### Data for this task
_____

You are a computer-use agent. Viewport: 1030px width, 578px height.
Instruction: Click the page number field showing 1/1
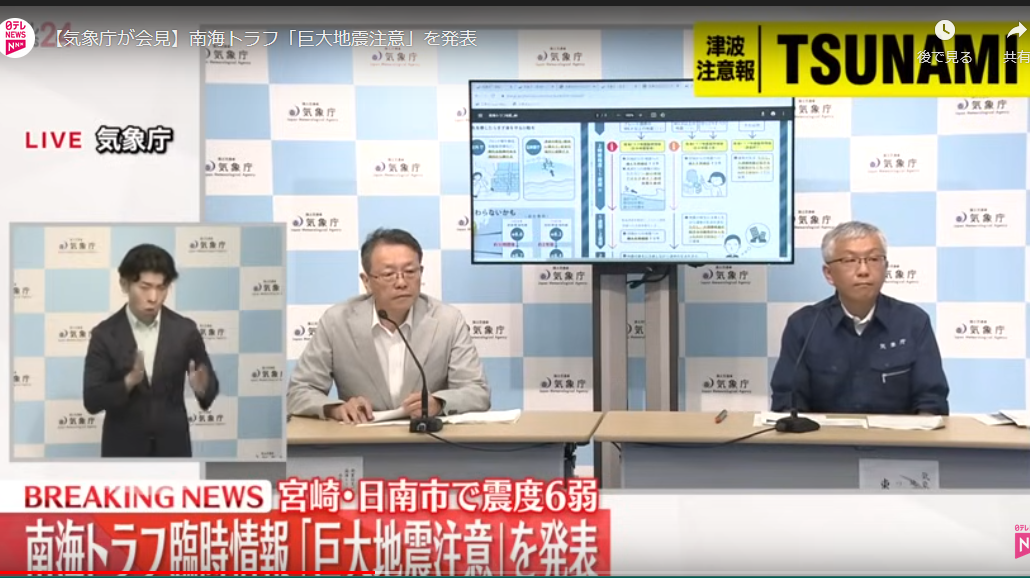600,115
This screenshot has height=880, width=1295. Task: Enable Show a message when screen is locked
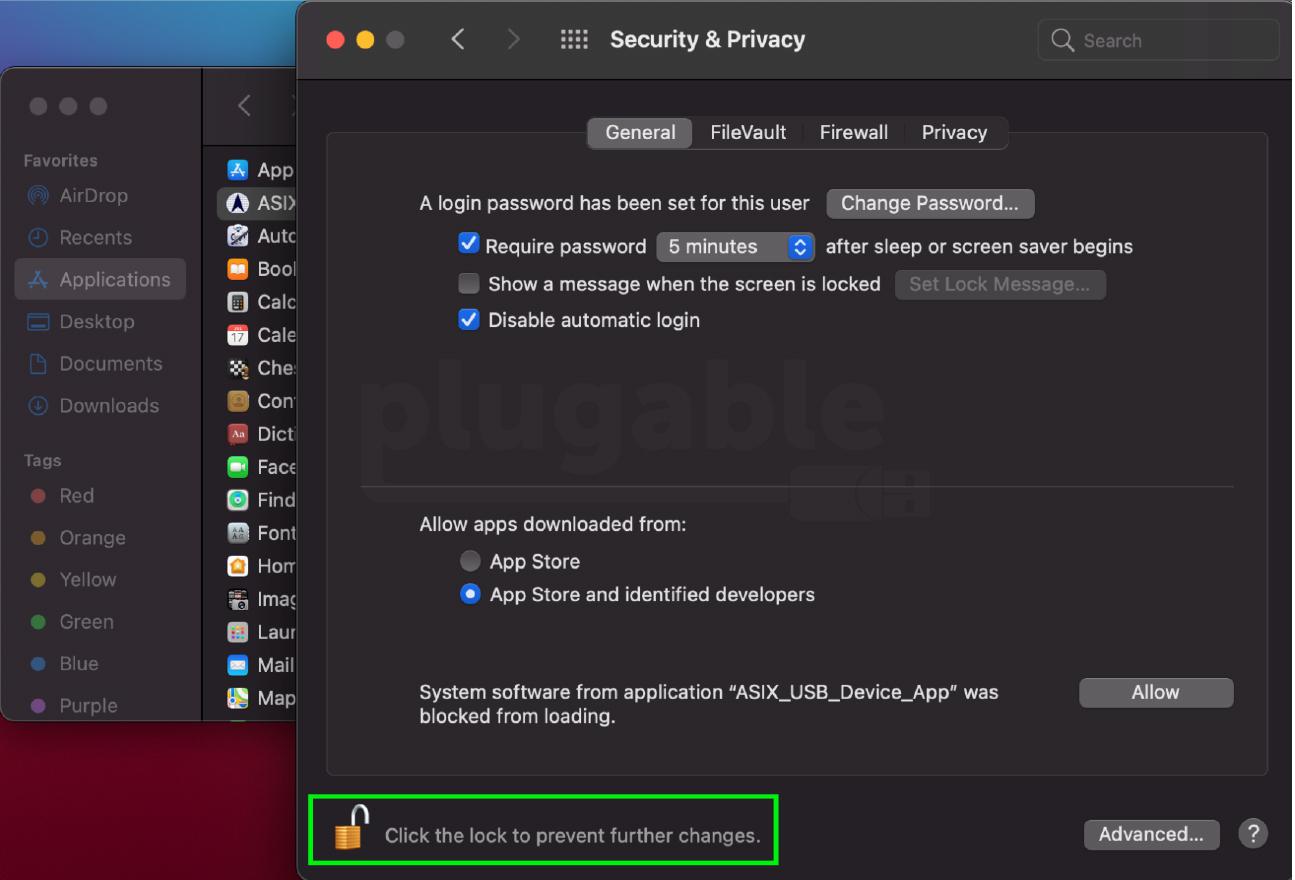(x=469, y=284)
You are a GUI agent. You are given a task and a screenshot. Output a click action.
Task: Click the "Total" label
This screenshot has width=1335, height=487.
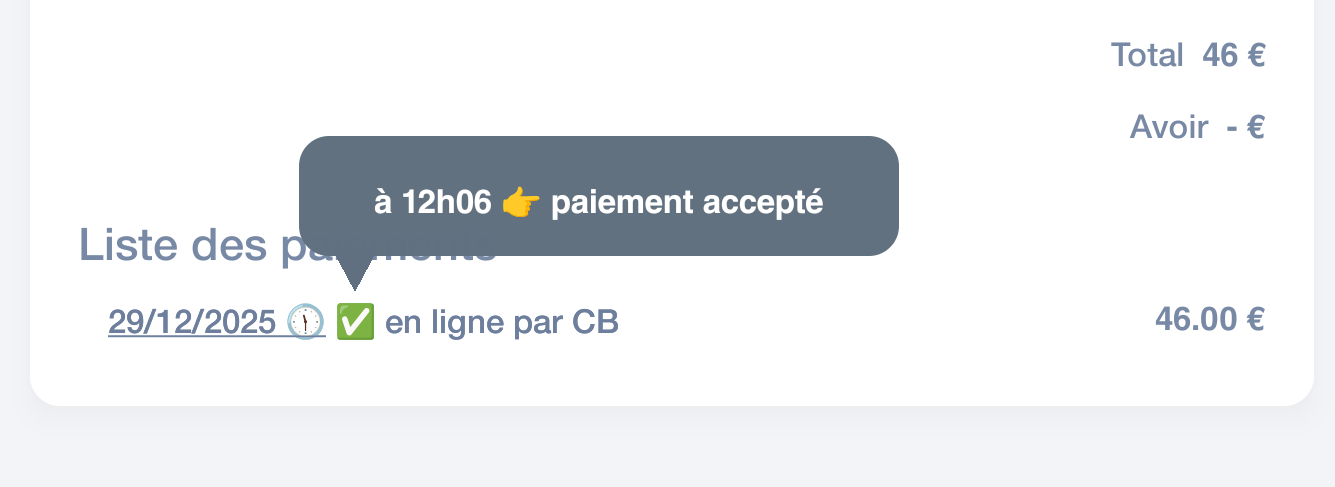click(x=1146, y=55)
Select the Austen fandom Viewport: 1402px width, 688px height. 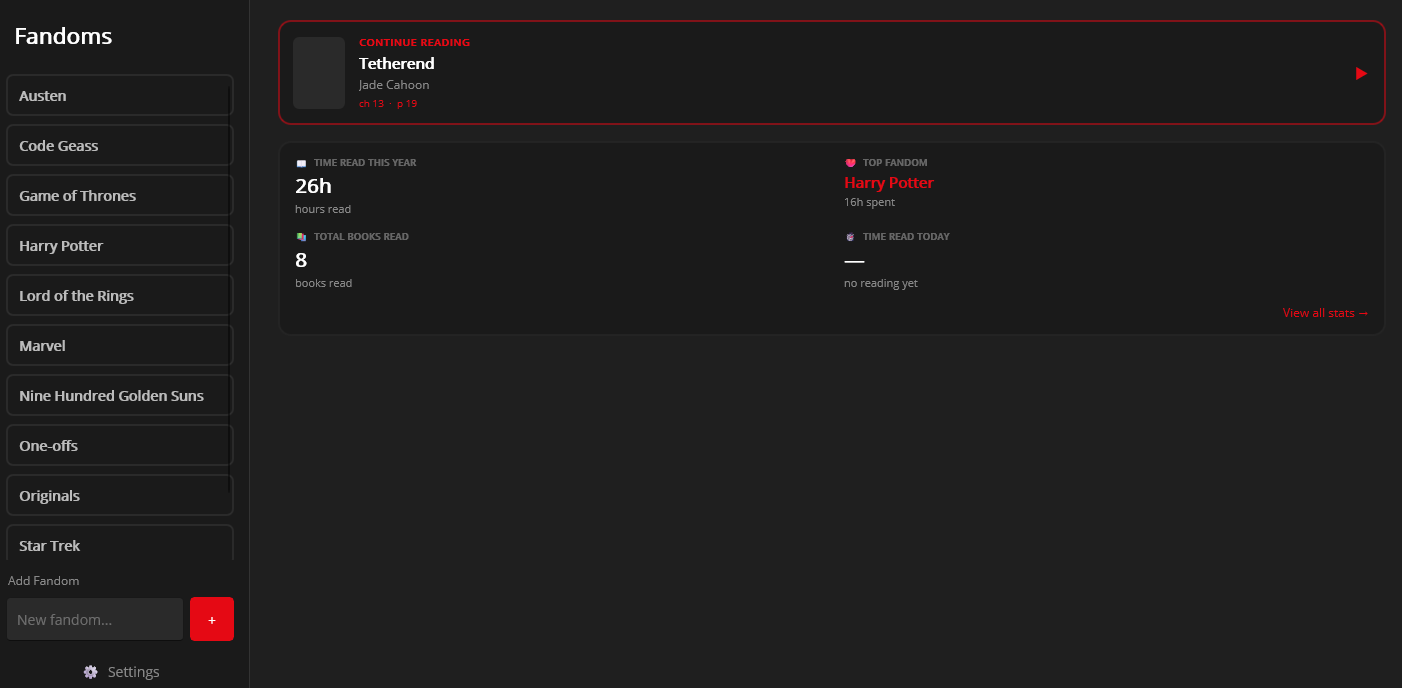pyautogui.click(x=119, y=95)
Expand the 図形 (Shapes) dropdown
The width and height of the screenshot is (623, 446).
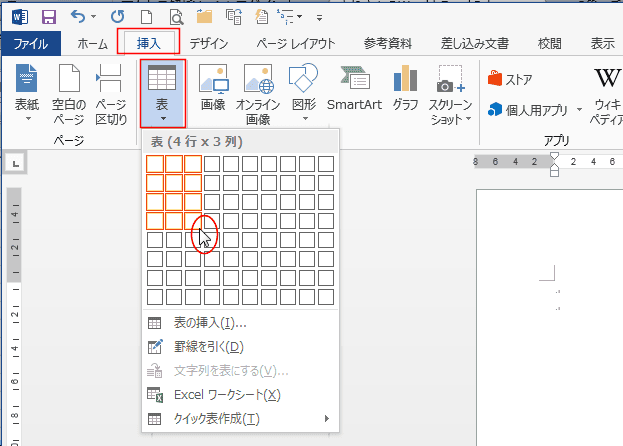302,95
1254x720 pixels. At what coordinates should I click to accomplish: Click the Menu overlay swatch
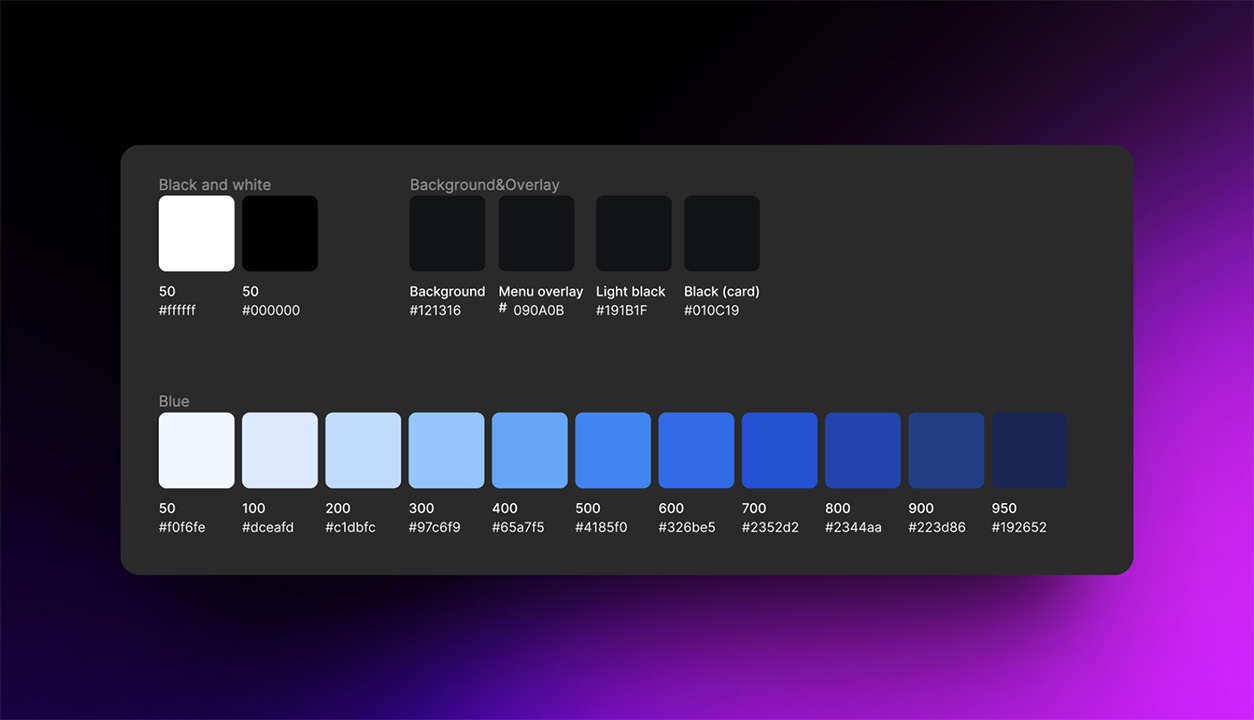click(536, 233)
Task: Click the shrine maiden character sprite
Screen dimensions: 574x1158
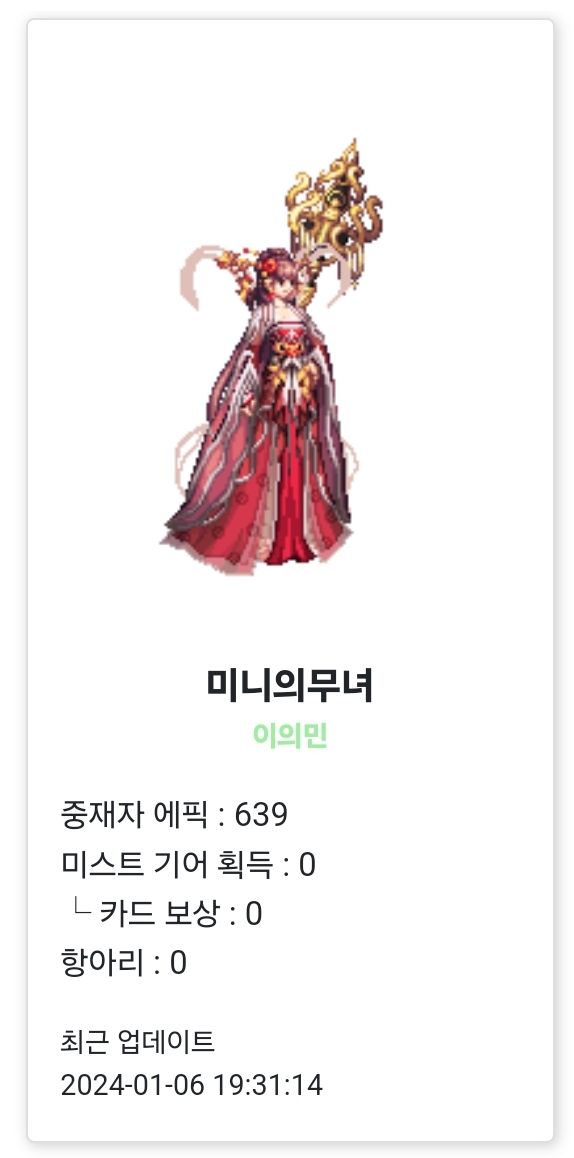Action: (270, 357)
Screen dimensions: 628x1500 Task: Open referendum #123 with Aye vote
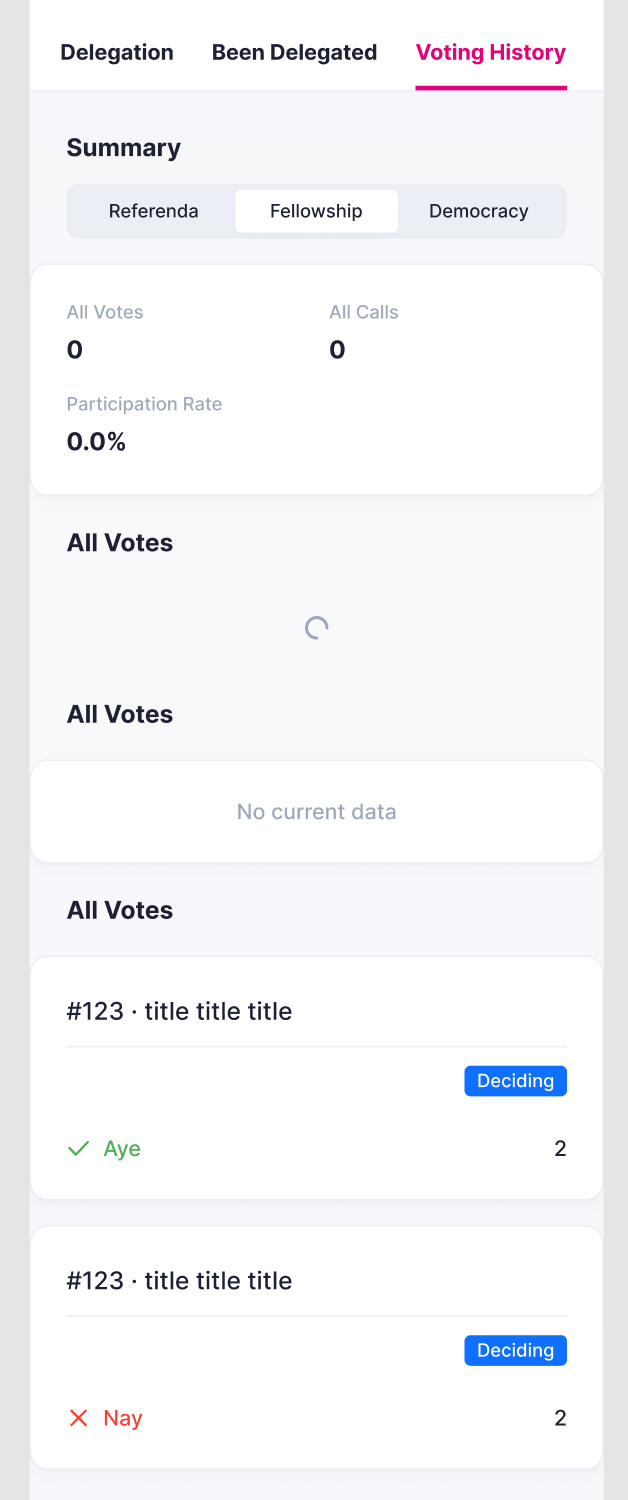coord(179,1011)
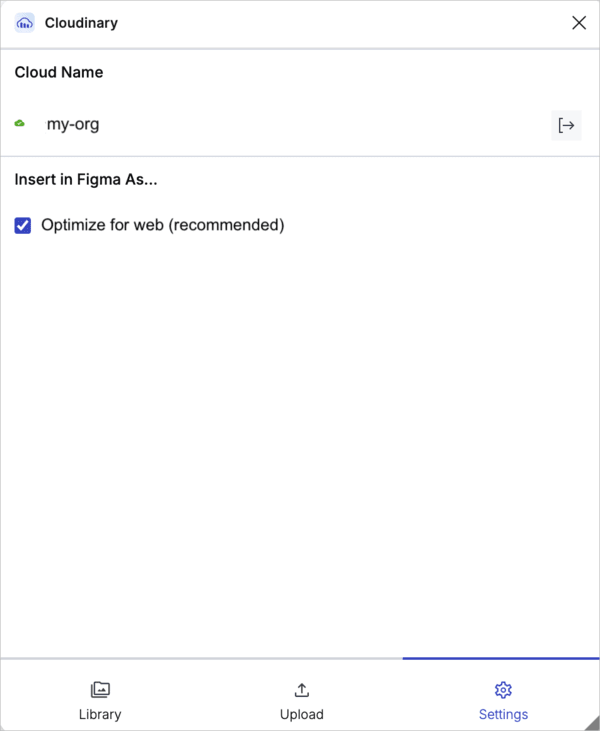Open the Library tab icon

click(x=100, y=689)
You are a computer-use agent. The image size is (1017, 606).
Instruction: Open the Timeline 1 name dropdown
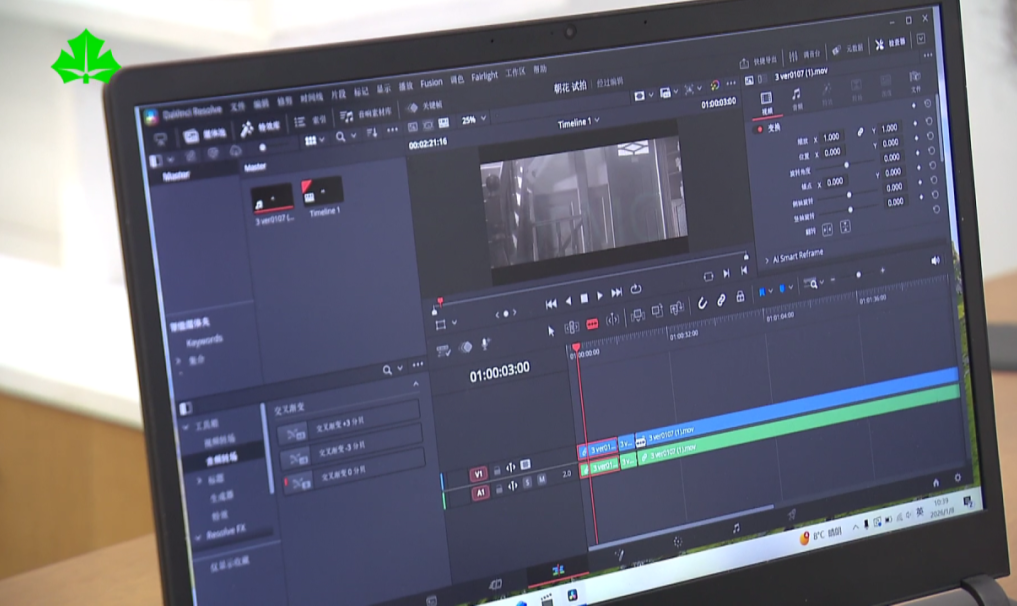coord(578,122)
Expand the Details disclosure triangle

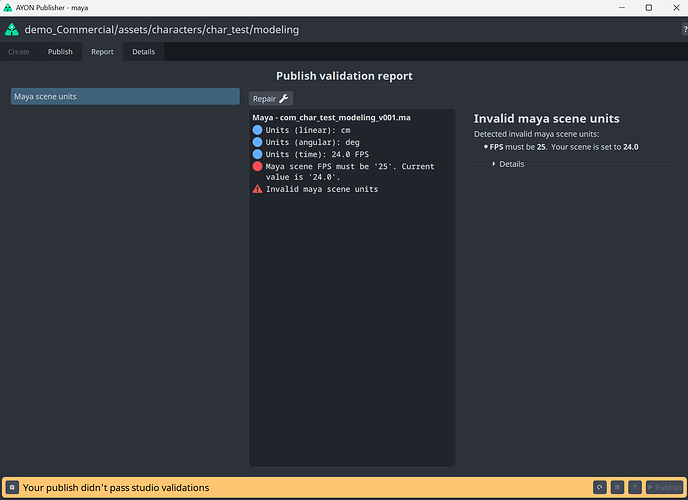[x=494, y=164]
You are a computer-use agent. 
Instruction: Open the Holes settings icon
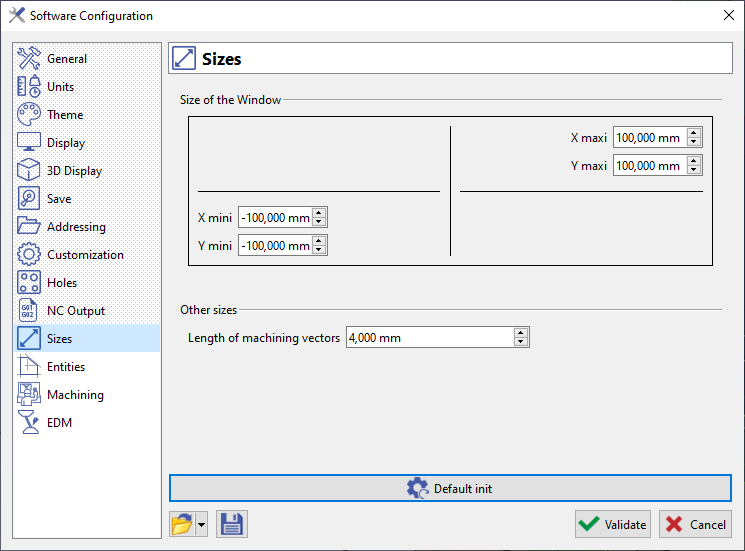tap(29, 283)
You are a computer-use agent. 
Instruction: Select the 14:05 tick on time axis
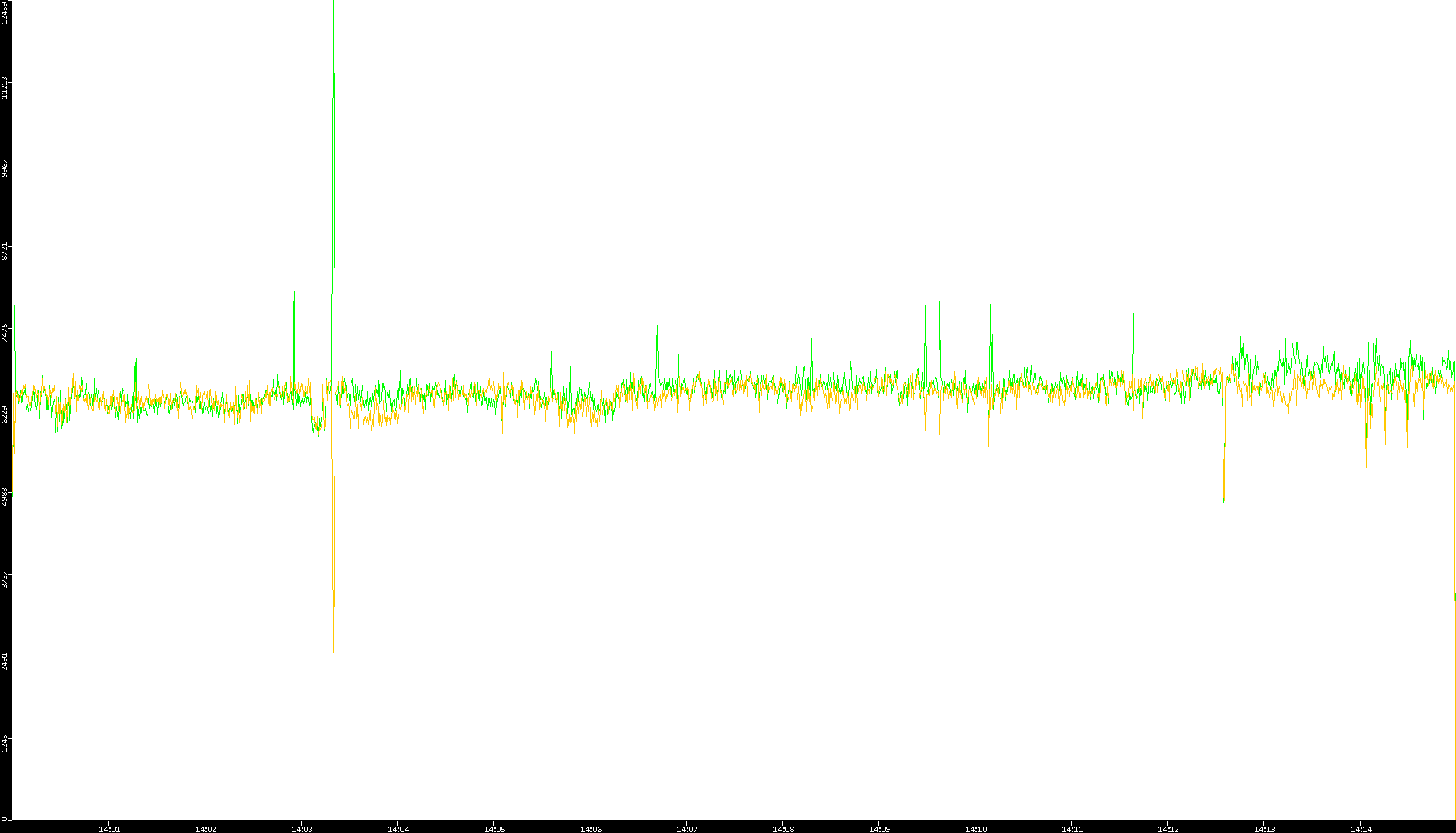[494, 828]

_____

### Exercise description
From the listing above, return every line that carries the string "computer".

### Answer to the problem
You are a computer-use agent. Viewport: 1030px width, 578px height.
You are a computer-use agent. The image size is (1017, 606).
You are a computer-use agent. 
You are a computer-use agent. 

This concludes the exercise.